This article is written by Saswata Tewari, pursuing a Diploma in M&A, Institutional Finance and Investment Laws (PE and VC transactions) from LawSikho.
Table of Contents
Introduction
Time is an important subject in any business deal because if the right time passes by then there shall be no need for the deal as the benefit that was previously there had lapsed with the time. Now it is also not possible to have a quick business deal as a lot of paperwork, legal compliance and other clearance is needed for the success of the deal. So to come to a middle-ground, different new schemes and arrangements have been made over time to bypass the time constraint and at the same time have all the important clearance needed for the deal.
Fast track merger is such an arrangement that bypasses the time restrictions and was laid down in December 2016. Before the passing of this scheme, there was only one unified merger procedure for all the companies which required approval of the merger scheme from the Tribunal which led to unnecessary delays.
Now the question that arises is whether Fast track merger is really that fast or is it fast enough to create more complications than before? Before we jump into the heart of our topic, the author wants the readers to have basic knowledge about the whole Fast track merger process in India.
What are fast track mergers
To question the efficacy of any process, one should have necessary ideas about the functioning of the process.
One should know that it usually takes at least 9 to 12 months for the National Company Law Tribunal to approve a scheme of merger or amalgamation prescribed under Sections 230 to 232 of the Companies Act, 2013 read with the Companies (Compromises, Arrangements and Amalgamation) Rules, 2016. The normal merger process is lengthy, time-consuming and administratively troublesome. To expedite the approvals for the scheme of mergers and amalgamations, the procedure of fast track merger was designed.
Fast track merger process came into force on 15th December 2016 and this simplified merger procedure is prescribed under Section 233 of the Companies Act, 2013 read with Rule 25 of the Companies (Compromises, Arrangements and Amalgamations) Rules, 2016. This procedure deals with mergers or amalgamations of companies and does not require approvals of the National Company Law Tribunal(“NCLT”) or courts.
However, this process is subjected to certain requirements and guidelines. The Fast track merger process can only take place between:
- Two or more small companies.
- Between a holding company and its wholly-owned subsidiary company.
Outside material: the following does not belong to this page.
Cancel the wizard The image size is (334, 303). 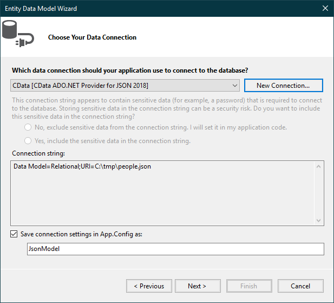click(x=300, y=286)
- Other class of prescribed companies.
This process requires the approval of the following persons:
- Shareholders
- Creditors
- The Central Government (powers delegated to Regional Director vide MCA notification dated 19/12/2016)
- Registrar of Companies (“ROC”)
- Official Liquidator
- Regional Director
It is important to keep in mind that if the Central Government (Regional Director) shall register the scheme and give a confirmation to the companies if the ROC and the Official Liquidator concerned have no objections or suggestions to the scheme
Why do people opt for fast track mergers?
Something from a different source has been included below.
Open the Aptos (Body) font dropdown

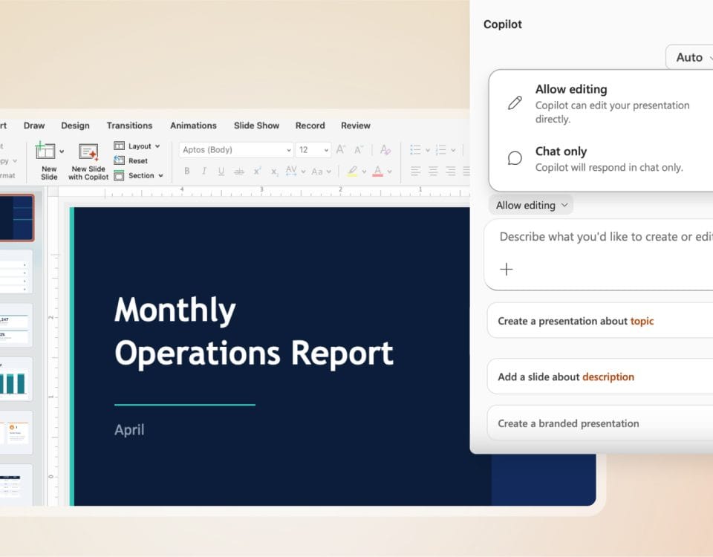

The advantages of fast-track mergers are undeniable. People choose the fast track merger because of these advantages. Some of these advantages are listed below:
- The first and foremost benefit is that the fast track merger process has relaxed the approvals of the tribunal and courts.
- Fast track mergers support corporate restructurings for the small and group companies.
- Does not require issuing of public advertisement.
- It is comparatively less costly than the normal course of mergers.
- This procedure leads to faster disposal of the matters and does not need any separate RBI/IT approvals.
- Besides, if the fast track merger is declared to be against the public interest, the National Company Law Tribunal may order the merger to proceed in the normal course, i.e. through the NCLT.
Doubts and challenges
Now that we know what fast track merger is and what are its benefits, we can go ahead with the challenges and difficulties involved in this simplified merger process.
Even though fast track merger was introduced to simplify the process of mergers and amalgamations, yet it is known to have multiple clearances and is said to be time-consuming and at the same time does not have any scope for demergers.
The meaning and procedures mentioned for fast track mergers have also raised some questions. The following is a list of these questions and concerns:
- There exists a doubt whether the Regional Director can suggest changes to the merger. If the Registrar of Companies and Official Liquidator has no objections to the plan, it appears that the Regional Director must confirm without making any suggestions of his own.
- The question has also arisen that if the fast track merger is between a holding company and its wholly-owned subsidiary company or small companies or a prescribed class of companies, is it possible that the fast track merger can occur between a wholly-owned subsidiary and holding as well as a holding into the wholly-owned subsidiary?
- Section 233(12) of the Companies Act allows a compromise or an arrangement or division or transfer and the types of transactions that can be done under Section 233(12) are diverse which includes, demergers, slump sale, shareholder/creditor arrangements. But contrary to this notion, there exists an opposing view that apart from amalgamations Section 233 does not allow any other type of transactions.
- Section 233 has the words that say “on receipt of an application from the Central Government or from any person”. Is this to say that if the Regional Director does not refer the scheme to the NCLT or offer his or her approval for the scheme, any creditor or shareholder will apply with the NCLT?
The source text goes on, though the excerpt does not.